Figure 2.

Small interfering RNA (siRNA)-mediated silencing of WNK1, but not SPAK/OSR1 kinases, induced myotube atrophy and increased atrogene expression. (A) Immunoblots showing the siRNA knockdown efficiency of WNK1, SPAK, or OSR1 in C2C12 cells. (B) After C2C12 cells were pre-treated with siRNA, the cells were incubated in differentiation medium for 4 days, and immunofluorescence study was performed with a myosin heavy chain (MHC) antibody. Scale bar, 200 μm. (C) Histograms showing proportions of myotubes according to the diameters. The proportions of atrophic myotubes were markedly higher in the WNK1-silenced group (n = 5 or 6 per experimental group). (D) The mean myotube diameter value in the WNK1-silenced group was lower than that in the control group (n = 5 or 6 per experimental group). (E) The fusion index represents the percentage of multinucleated MHC-positive myotubes per vision field after 96 h of differentiation (n = 5 or 6 per experimental group). Wnk1-targeted siRNA suppressed the myogenic fusion of myoblasts into myotubes. (F) Quantification of MAFbx, MuRF1, Bim, Noxa, and bcl6 in siRNA-treated C2C12 cells by real-time polymerase chain reaction analysis (n = 4 per experimental group). mRNA levels were normalized against those of β-actin.
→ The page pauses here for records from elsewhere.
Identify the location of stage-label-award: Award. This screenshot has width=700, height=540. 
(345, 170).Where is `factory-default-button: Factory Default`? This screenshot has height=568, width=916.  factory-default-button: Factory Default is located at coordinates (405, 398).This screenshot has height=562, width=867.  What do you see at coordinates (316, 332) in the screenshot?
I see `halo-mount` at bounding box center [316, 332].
Values are presented as the mean ± standard error of the mean. *P < 0.05; **P < 0.01. Small interfering RNA, siRNA; WNK, with-no-lysine (K); SPAK, SPS/STE20-related proline-alanine–rich kinase; OSR1, oxidative stress responsive 1; MHC, myosin heavy chain; MAFbx, muscle atrophy F-box; MuRF1, Muscle RING-finger protein-1. Full-length blots are presented in Supplementary Fig. 8.